==== SUPPLIED ENTRIES ====
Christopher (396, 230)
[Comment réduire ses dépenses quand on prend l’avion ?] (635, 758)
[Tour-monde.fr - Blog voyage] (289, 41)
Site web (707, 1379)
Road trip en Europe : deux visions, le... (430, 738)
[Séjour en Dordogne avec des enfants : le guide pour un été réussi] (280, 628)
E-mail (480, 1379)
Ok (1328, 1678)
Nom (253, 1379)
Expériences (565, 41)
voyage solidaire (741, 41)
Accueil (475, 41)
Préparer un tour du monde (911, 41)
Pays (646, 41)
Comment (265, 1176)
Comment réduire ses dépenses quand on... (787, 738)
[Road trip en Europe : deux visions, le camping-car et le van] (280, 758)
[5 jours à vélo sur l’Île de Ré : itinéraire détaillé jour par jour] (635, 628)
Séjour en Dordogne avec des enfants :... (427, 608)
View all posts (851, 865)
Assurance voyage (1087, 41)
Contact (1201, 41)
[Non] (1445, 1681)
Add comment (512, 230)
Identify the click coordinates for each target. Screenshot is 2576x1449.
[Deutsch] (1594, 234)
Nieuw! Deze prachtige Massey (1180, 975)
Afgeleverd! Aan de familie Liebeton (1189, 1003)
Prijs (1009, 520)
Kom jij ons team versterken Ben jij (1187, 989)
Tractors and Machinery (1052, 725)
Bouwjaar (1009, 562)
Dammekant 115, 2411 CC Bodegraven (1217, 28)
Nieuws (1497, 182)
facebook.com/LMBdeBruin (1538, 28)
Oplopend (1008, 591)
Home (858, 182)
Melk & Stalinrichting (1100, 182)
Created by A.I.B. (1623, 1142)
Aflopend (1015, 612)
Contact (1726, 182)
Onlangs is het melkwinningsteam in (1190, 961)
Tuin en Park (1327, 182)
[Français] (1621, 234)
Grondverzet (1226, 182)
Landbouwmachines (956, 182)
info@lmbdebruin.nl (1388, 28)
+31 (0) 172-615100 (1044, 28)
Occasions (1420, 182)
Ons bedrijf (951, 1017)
====
**INSTRUCTIONS FOR THE TASK:**
Return the entries in full, keeping every line exactly as it is.

**RESPONSE:**
Christopher (396, 230)
[Comment réduire ses dépenses quand on prend l’avion ?] (635, 758)
[Tour-monde.fr - Blog voyage] (289, 41)
Site web (707, 1379)
Road trip en Europe : deux visions, le... (430, 738)
[Séjour en Dordogne avec des enfants : le guide pour un été réussi] (280, 628)
E-mail (480, 1379)
Ok (1328, 1678)
Nom (253, 1379)
Expériences (565, 41)
voyage solidaire (741, 41)
Accueil (475, 41)
Préparer un tour du monde (911, 41)
Pays (646, 41)
Comment (265, 1176)
Comment réduire ses dépenses quand on... (787, 738)
[Road trip en Europe : deux visions, le camping-car et le van] (280, 758)
[5 jours à vélo sur l’Île de Ré : itinéraire détaillé jour par jour] (635, 628)
Séjour en Dordogne avec des enfants :... (427, 608)
View all posts (851, 865)
Assurance voyage (1087, 41)
Contact (1201, 41)
[Non] (1445, 1681)
Add comment (512, 230)
Identify the click coordinates for each target. Screenshot is 2576x1449.
[Deutsch] (1594, 234)
Nieuw! Deze prachtige Massey (1180, 975)
Afgeleverd! Aan de familie Liebeton (1189, 1003)
Prijs (1009, 520)
Kom jij ons team versterken Ben jij (1187, 989)
Tractors and Machinery (1052, 725)
Bouwjaar (1009, 562)
Dammekant 115, 2411 CC Bodegraven (1217, 28)
Nieuws (1497, 182)
facebook.com/LMBdeBruin (1538, 28)
Oplopend (1008, 591)
Home (858, 182)
Melk & Stalinrichting (1100, 182)
Created by A.I.B. (1623, 1142)
Aflopend (1015, 612)
Contact (1726, 182)
Onlangs is het melkwinningsteam in (1190, 961)
Tuin en Park (1327, 182)
[Français] (1621, 234)
Grondverzet (1226, 182)
Landbouwmachines (956, 182)
info@lmbdebruin.nl (1388, 28)
+31 (0) 172-615100 (1044, 28)
Occasions (1420, 182)
Ons bedrijf (951, 1017)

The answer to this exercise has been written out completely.